Task >>
Below is a block of records; repeat all of them exactly.

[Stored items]
━━━━━━━━━━━━━━━━━━━━━━━━━━━━━━

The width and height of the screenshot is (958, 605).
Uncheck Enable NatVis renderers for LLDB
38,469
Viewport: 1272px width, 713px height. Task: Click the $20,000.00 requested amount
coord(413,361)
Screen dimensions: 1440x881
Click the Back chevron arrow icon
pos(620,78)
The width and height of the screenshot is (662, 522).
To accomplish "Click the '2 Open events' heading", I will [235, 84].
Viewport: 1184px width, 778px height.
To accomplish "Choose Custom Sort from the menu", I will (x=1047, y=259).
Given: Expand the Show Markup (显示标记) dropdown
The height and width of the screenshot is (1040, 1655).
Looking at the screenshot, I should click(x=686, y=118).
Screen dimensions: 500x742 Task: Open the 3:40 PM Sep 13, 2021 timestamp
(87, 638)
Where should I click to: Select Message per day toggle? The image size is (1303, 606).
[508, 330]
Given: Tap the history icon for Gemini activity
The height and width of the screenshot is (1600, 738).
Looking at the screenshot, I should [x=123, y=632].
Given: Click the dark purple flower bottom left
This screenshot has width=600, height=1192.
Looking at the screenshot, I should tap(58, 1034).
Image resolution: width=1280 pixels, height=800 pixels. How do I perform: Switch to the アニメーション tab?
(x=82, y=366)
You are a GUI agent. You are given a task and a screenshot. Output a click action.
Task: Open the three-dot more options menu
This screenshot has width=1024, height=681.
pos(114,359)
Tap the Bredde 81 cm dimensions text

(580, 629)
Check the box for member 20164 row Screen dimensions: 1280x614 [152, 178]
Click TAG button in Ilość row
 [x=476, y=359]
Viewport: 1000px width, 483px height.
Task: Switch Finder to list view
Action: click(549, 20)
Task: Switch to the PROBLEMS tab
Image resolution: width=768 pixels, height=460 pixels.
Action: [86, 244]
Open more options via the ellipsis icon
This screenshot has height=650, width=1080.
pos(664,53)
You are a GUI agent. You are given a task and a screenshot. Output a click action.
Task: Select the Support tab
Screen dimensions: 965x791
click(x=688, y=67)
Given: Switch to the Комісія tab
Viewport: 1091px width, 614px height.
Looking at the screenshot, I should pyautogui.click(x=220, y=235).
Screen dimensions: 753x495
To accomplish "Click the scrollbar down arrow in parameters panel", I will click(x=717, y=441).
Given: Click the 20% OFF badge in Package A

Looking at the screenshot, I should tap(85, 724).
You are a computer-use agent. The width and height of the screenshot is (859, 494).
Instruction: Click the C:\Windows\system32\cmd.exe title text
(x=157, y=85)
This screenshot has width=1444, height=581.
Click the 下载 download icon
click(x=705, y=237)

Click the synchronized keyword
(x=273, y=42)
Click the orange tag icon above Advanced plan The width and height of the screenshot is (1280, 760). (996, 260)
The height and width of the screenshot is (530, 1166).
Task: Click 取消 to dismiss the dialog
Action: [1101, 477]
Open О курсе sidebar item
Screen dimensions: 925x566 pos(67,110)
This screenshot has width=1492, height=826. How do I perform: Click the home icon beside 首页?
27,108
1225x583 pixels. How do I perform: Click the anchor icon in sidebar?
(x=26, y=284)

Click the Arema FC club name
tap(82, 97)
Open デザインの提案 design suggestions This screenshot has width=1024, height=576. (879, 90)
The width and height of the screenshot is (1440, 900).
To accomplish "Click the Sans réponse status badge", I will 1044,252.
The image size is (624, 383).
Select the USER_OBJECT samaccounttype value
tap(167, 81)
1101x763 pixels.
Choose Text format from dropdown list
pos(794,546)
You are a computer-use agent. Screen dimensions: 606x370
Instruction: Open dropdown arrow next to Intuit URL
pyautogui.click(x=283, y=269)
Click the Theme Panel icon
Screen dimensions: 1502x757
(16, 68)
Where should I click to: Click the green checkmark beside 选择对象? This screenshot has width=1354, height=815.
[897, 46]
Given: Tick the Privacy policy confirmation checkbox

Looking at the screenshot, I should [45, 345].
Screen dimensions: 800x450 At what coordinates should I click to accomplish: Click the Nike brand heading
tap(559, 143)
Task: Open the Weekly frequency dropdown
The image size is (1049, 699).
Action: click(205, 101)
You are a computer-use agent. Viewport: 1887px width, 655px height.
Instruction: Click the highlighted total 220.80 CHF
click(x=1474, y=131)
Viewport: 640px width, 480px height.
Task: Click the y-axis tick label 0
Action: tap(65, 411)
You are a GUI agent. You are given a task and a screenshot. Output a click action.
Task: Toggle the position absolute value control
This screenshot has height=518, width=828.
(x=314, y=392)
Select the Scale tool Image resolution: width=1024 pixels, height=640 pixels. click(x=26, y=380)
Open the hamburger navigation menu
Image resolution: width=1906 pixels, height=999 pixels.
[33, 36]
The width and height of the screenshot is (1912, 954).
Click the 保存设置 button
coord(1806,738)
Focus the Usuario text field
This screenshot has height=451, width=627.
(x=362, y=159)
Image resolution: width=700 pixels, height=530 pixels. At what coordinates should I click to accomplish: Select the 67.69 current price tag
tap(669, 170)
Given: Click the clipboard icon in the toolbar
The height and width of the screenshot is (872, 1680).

━━━━━━━━━━━━━━━━━━━━━━━━━━━━━━

Answer below >>
The width and height of the screenshot is (958, 605).
Uncheck Enable NatVis renderers for LLDB
38,469
Viewport: 1272px width, 713px height. Task: Click the $20,000.00 requested amount
coord(413,361)
Screen dimensions: 1440x881
Click the Back chevron arrow icon
pos(620,78)
The width and height of the screenshot is (662, 522).
To accomplish "Click the '2 Open events' heading", I will [235, 84].
Viewport: 1184px width, 778px height.
To accomplish "Choose Custom Sort from the menu", I will (x=1047, y=259).
Given: Expand the Show Markup (显示标记) dropdown
The height and width of the screenshot is (1040, 1655).
Looking at the screenshot, I should click(x=686, y=118).
Screen dimensions: 500x742 Task: Open the 3:40 PM Sep 13, 2021 timestamp
(87, 638)
Where should I click to: Select Message per day toggle? The image size is (1303, 606).
[508, 330]
Given: Tap the history icon for Gemini activity
The height and width of the screenshot is (1600, 738).
Looking at the screenshot, I should [x=123, y=632].
Given: Click the dark purple flower bottom left
This screenshot has width=600, height=1192.
Looking at the screenshot, I should tap(58, 1034).
Image resolution: width=1280 pixels, height=800 pixels. How do I perform: Switch to the アニメーション tab?
(x=82, y=366)
You are a GUI agent. You are given a task and a screenshot. Output a click action.
Task: Open the three-dot more options menu
This screenshot has width=1024, height=681.
pos(114,359)
Tap the Bredde 81 cm dimensions text

(580, 629)
Check the box for member 20164 row Screen dimensions: 1280x614 [152, 178]
Click TAG button in Ilość row
 [x=476, y=359]
Viewport: 1000px width, 483px height.
Task: Switch Finder to list view
Action: click(549, 20)
Task: Switch to the PROBLEMS tab
Image resolution: width=768 pixels, height=460 pixels.
Action: [86, 244]
Open more options via the ellipsis icon
This screenshot has height=650, width=1080.
pos(664,53)
You are a GUI agent. You are given a task and a screenshot. Output a click action.
Task: Select the Support tab
Screen dimensions: 965x791
click(x=688, y=67)
Given: Switch to the Комісія tab
Viewport: 1091px width, 614px height.
Looking at the screenshot, I should pyautogui.click(x=220, y=235).
Screen dimensions: 753x495
To accomplish "Click the scrollbar down arrow in parameters panel", I will click(x=717, y=441).
Given: Click the 20% OFF badge in Package A

Looking at the screenshot, I should tap(85, 724).
You are a computer-use agent. The width and height of the screenshot is (859, 494).
Instruction: Click the C:\Windows\system32\cmd.exe title text
(x=157, y=85)
This screenshot has width=1444, height=581.
Click the 下载 download icon
click(x=705, y=237)

Click the synchronized keyword
(x=273, y=42)
Click the orange tag icon above Advanced plan The width and height of the screenshot is (1280, 760). (996, 260)
The height and width of the screenshot is (530, 1166).
Task: Click 取消 to dismiss the dialog
Action: [1101, 477]
Open О курсе sidebar item
Screen dimensions: 925x566 pos(67,110)
This screenshot has width=1492, height=826. How do I perform: Click the home icon beside 首页?
27,108
1225x583 pixels. How do I perform: Click the anchor icon in sidebar?
(x=26, y=284)

Click the Arema FC club name
tap(82, 97)
Open デザインの提案 design suggestions This screenshot has width=1024, height=576. (879, 90)
The width and height of the screenshot is (1440, 900).
To accomplish "Click the Sans réponse status badge", I will 1044,252.
The image size is (624, 383).
Select the USER_OBJECT samaccounttype value
tap(167, 81)
1101x763 pixels.
Choose Text format from dropdown list
pos(794,546)
You are a computer-use agent. Screen dimensions: 606x370
Instruction: Open dropdown arrow next to Intuit URL
pyautogui.click(x=283, y=269)
Click the Theme Panel icon
Screen dimensions: 1502x757
(16, 68)
Where should I click to: Click the green checkmark beside 选择对象? This screenshot has width=1354, height=815.
[897, 46]
Given: Tick the Privacy policy confirmation checkbox

Looking at the screenshot, I should [45, 345].
Screen dimensions: 800x450 At what coordinates should I click to accomplish: Click the Nike brand heading
tap(559, 143)
Task: Open the Weekly frequency dropdown
The image size is (1049, 699).
Action: click(205, 101)
You are a computer-use agent. Viewport: 1887px width, 655px height.
Instruction: Click the highlighted total 220.80 CHF
click(x=1474, y=131)
Viewport: 640px width, 480px height.
Task: Click the y-axis tick label 0
Action: tap(65, 411)
You are a GUI agent. You are given a task and a screenshot. Output a click action.
Task: Toggle the position absolute value control
This screenshot has height=518, width=828.
(x=314, y=392)
Select the Scale tool Image resolution: width=1024 pixels, height=640 pixels. click(x=26, y=380)
Open the hamburger navigation menu
Image resolution: width=1906 pixels, height=999 pixels.
[33, 36]
The width and height of the screenshot is (1912, 954).
Click the 保存设置 button
coord(1806,738)
Focus the Usuario text field
This screenshot has height=451, width=627.
(x=362, y=159)
Image resolution: width=700 pixels, height=530 pixels. At what coordinates should I click to accomplish: Select the 67.69 current price tag
tap(669, 170)
Given: Click the clipboard icon in the toolbar
The height and width of the screenshot is (872, 1680).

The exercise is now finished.